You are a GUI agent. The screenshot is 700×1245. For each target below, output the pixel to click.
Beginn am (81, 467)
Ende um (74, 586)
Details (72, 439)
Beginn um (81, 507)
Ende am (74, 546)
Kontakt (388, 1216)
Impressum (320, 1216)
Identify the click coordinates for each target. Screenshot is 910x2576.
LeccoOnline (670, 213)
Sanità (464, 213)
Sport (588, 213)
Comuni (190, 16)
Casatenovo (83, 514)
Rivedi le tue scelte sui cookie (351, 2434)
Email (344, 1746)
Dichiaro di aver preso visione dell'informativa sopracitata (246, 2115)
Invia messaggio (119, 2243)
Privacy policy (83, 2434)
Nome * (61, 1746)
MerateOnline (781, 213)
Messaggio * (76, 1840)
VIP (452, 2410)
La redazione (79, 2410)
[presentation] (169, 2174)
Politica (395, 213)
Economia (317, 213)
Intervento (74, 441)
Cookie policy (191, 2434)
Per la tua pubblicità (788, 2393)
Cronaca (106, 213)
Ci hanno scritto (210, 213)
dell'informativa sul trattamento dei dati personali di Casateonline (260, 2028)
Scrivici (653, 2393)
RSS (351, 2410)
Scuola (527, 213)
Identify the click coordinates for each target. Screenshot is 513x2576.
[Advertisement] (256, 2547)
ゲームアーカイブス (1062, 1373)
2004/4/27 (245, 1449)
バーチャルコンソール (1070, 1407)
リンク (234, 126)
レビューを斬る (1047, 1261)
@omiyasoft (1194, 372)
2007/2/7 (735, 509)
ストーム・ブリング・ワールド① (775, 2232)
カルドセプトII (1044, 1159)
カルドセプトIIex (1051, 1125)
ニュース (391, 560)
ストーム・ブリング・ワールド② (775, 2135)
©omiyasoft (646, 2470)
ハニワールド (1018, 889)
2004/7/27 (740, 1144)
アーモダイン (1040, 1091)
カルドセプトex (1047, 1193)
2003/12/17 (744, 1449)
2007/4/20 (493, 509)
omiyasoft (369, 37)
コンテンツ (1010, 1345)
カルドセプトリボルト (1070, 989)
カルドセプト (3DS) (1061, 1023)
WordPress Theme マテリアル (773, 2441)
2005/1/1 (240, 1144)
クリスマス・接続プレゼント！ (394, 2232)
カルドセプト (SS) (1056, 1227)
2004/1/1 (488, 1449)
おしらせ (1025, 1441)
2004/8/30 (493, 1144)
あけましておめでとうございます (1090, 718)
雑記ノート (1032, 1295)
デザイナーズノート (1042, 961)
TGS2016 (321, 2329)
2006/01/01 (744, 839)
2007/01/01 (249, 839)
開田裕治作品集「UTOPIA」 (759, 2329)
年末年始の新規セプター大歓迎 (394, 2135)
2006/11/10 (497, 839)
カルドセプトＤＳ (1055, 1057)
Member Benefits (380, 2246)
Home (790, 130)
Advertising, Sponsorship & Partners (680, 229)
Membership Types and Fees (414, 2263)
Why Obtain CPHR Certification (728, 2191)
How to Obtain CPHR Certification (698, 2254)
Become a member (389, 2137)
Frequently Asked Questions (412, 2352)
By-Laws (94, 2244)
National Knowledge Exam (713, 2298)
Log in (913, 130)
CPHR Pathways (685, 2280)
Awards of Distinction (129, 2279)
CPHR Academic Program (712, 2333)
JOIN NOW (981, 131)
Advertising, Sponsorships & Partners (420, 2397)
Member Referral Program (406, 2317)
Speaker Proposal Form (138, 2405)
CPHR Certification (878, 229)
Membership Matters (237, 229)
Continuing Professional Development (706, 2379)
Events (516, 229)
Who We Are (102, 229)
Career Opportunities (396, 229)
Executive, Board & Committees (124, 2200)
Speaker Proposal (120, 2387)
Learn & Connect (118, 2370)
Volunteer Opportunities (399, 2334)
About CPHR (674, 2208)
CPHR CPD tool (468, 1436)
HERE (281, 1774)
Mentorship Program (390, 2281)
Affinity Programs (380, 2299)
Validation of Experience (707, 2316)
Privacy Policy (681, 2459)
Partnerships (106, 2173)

::::

_Task to carry out_
Please update all of the data above, changing every "Speaker Proposal" to "Speaker Application" and leaving everything else as it is.

_Exercise response_
You are a GUI agent. The screenshot is 700×1245. For each target below, output the pixel to click.
Beginn am (81, 467)
Ende um (74, 586)
Details (72, 439)
Beginn um (81, 507)
Ende am (74, 546)
Kontakt (388, 1216)
Impressum (320, 1216)
Identify the click coordinates for each target. Screenshot is 910x2576.
LeccoOnline (670, 213)
Sanità (464, 213)
Sport (588, 213)
Comuni (190, 16)
Casatenovo (83, 514)
Rivedi le tue scelte sui cookie (351, 2434)
Email (344, 1746)
Dichiaro di aver preso visione dell'informativa sopracitata (246, 2115)
Invia messaggio (119, 2243)
Privacy policy (83, 2434)
Nome * (61, 1746)
MerateOnline (781, 213)
Messaggio * (76, 1840)
VIP (452, 2410)
La redazione (79, 2410)
[presentation] (169, 2174)
Politica (395, 213)
Economia (317, 213)
Intervento (74, 441)
Cookie policy (191, 2434)
Per la tua pubblicità (788, 2393)
Cronaca (106, 213)
Ci hanno scritto (210, 213)
dell'informativa sul trattamento dei dati personali di Casateonline (260, 2028)
Scrivici (653, 2393)
RSS (351, 2410)
Scuola (527, 213)
Identify the click coordinates for each target. Screenshot is 513x2576.
[Advertisement] (256, 2547)
ゲームアーカイブス (1062, 1373)
2004/4/27 (245, 1449)
バーチャルコンソール (1070, 1407)
リンク (234, 126)
レビューを斬る (1047, 1261)
@omiyasoft (1194, 372)
2007/2/7 (735, 509)
ストーム・ブリング・ワールド① (775, 2232)
カルドセプトII (1044, 1159)
カルドセプトIIex (1051, 1125)
ニュース (391, 560)
ストーム・ブリング・ワールド② (775, 2135)
©omiyasoft (646, 2470)
ハニワールド (1018, 889)
2004/7/27 (740, 1144)
アーモダイン (1040, 1091)
カルドセプトex (1047, 1193)
2003/12/17 (744, 1449)
2007/4/20 (493, 509)
omiyasoft (369, 37)
コンテンツ (1010, 1345)
カルドセプトリボルト (1070, 989)
カルドセプト (3DS) (1061, 1023)
WordPress Theme マテリアル (773, 2441)
2005/1/1 (240, 1144)
クリスマス・接続プレゼント！ (394, 2232)
カルドセプト (SS) (1056, 1227)
2004/1/1 (488, 1449)
おしらせ (1025, 1441)
2004/8/30 (493, 1144)
あけましておめでとうございます (1090, 718)
雑記ノート (1032, 1295)
デザイナーズノート (1042, 961)
TGS2016 (321, 2329)
2006/01/01 (744, 839)
2007/01/01 (249, 839)
開田裕治作品集「UTOPIA」 (759, 2329)
年末年始の新規セプター大歓迎 (394, 2135)
2006/11/10 (497, 839)
カルドセプトＤＳ (1055, 1057)
Member Benefits (380, 2246)
Home (790, 130)
Advertising, Sponsorship & Partners (680, 229)
Membership Types and Fees (414, 2263)
Why Obtain CPHR Certification (728, 2191)
How to Obtain CPHR Certification (698, 2254)
Become a member (389, 2137)
Frequently Asked Questions (412, 2352)
By-Laws (94, 2244)
National Knowledge Exam (713, 2298)
Log in (913, 130)
CPHR Pathways (685, 2280)
Awards of Distinction (129, 2279)
CPHR Academic Program (712, 2333)
JOIN NOW (981, 131)
Advertising, Sponsorships & Partners (420, 2397)
Member Referral Program (406, 2317)
Speaker Application Form (138, 2405)
CPHR Certification (878, 229)
Membership Matters (237, 229)
Continuing Professional Development (706, 2379)
Events (516, 229)
Who We Are (102, 229)
Career Opportunities (396, 229)
Executive, Board & Committees (124, 2200)
Speaker Application (120, 2387)
Learn & Connect (118, 2370)
Volunteer Opportunities (399, 2334)
About CPHR (674, 2208)
CPHR CPD tool (468, 1436)
HERE (281, 1774)
Mentorship Program (390, 2281)
Affinity Programs (380, 2299)
Validation of Experience (707, 2316)
Privacy Policy (681, 2459)
Partnerships (106, 2173)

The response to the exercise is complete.